• Work to do:
1. Decide whether each statement below agrees with the review of *I am a Hero* that follows. Answer yes or no for each, and quote the words from the review that settle it.
(a) Dark Horse has given the volume an M rating.
(b) The review grades the art A.
(c) The review recommends the volume to connoisseurs of the genre.
2. Using the review of *I am a Hero* below, answer each question on its own line.
(a) What overall grade does the review give?
(b) Who draws the misshapen heads, toothless gums, and gaping wounds?
(c) Whose frame of mind is the crude language meant to demonstrate?

• Extract:
++++++++
Dark Horse does not tend to slap ratings on their books in the same way that other companies do, apart from “explicit content” stickers, but were it published by anyone else, this would be an M. Largely this is due to the really gross zombies; Hanazawa really doesn't hold much back when he's drawing misshapen heads, toothless gums, and gaping wounds. The language can also be very crude, intentionally so to demonstrate Hideo's frame of mind and those of his fellow assistants. Between that and the slow build to the zombie part of the story, this is not a book likely to appeal to readers with short attention spans or a low tolerance for multiple kinds of crudeness. Whether it remains thus throughout the series, well, we'll just have to wait and see.
I am a Hero's first volume is an intense but slow-starting look at what might really happen if a zombie apocalypse hit a community not saturated with zombie fiction. This is enough to set it apart from its brethren even without its combination of zombie speeds, emotionally troubled protagonist, and slow build. Connoisseurs of the genre should definitely check it out, as well as people who are just looking for something serious and a little different.
Overall : A-
Story : A-
Art : A
+ Detailed and semi-realistic art helps the story to pack a punch, interesting examination of the way a real community might react to a sudden outbreak of zombies. Nice combination of zombie lores.
++++++++
• Dataset extract:

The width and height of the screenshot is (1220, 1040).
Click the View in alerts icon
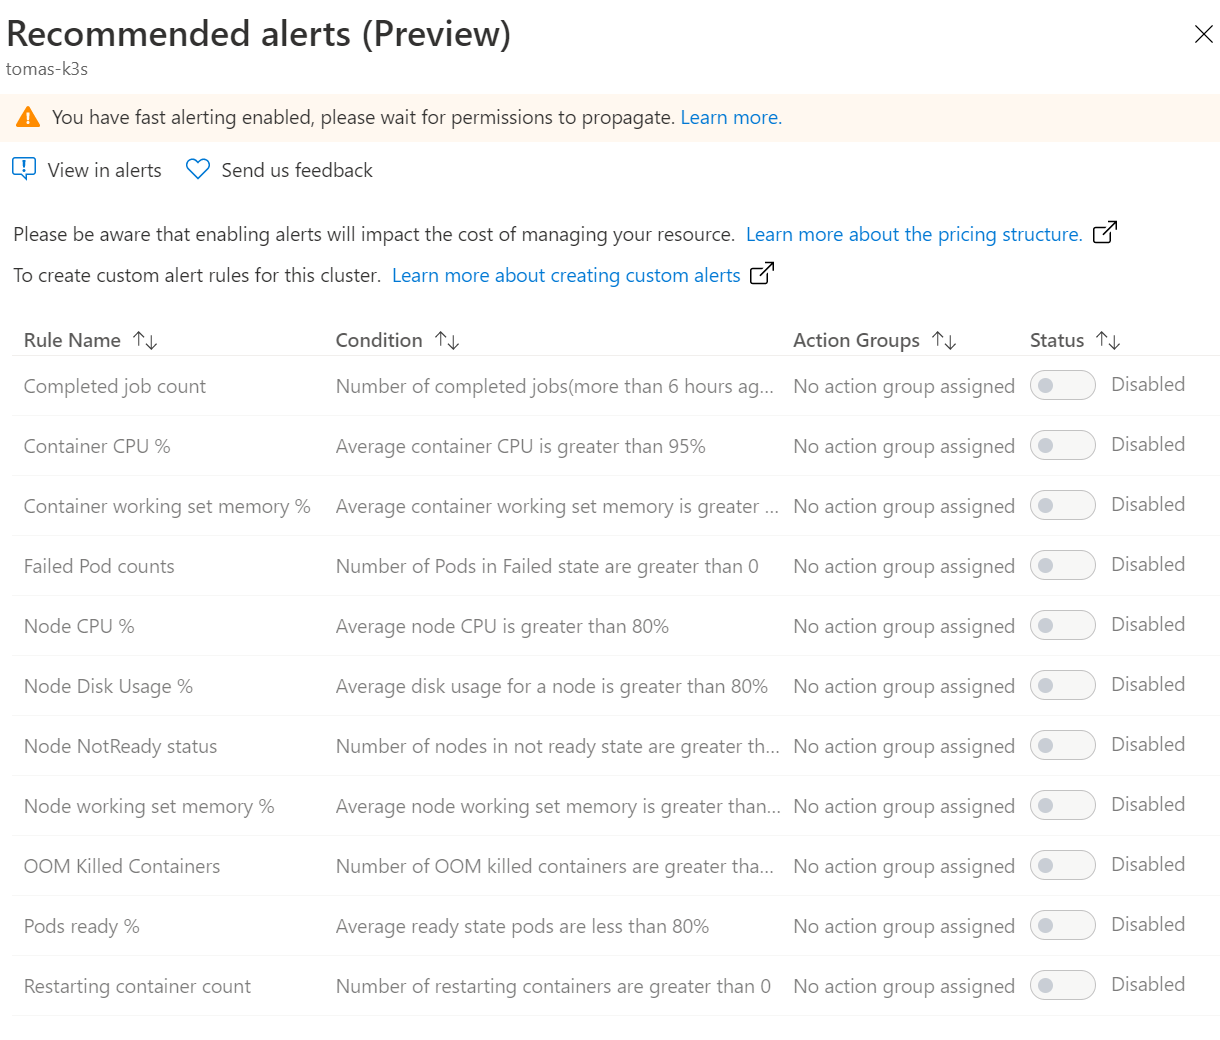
++++++++
• Answer list:
1.
(a) No: "were it published by anyone else, this would be an M"
(b) Yes: "Art : A"
(c) Yes: "Connoisseurs of the genre should definitely check it out"

2.
(a) A-
(b) Hanazawa
(c) Hideo's and those of his fellow assistants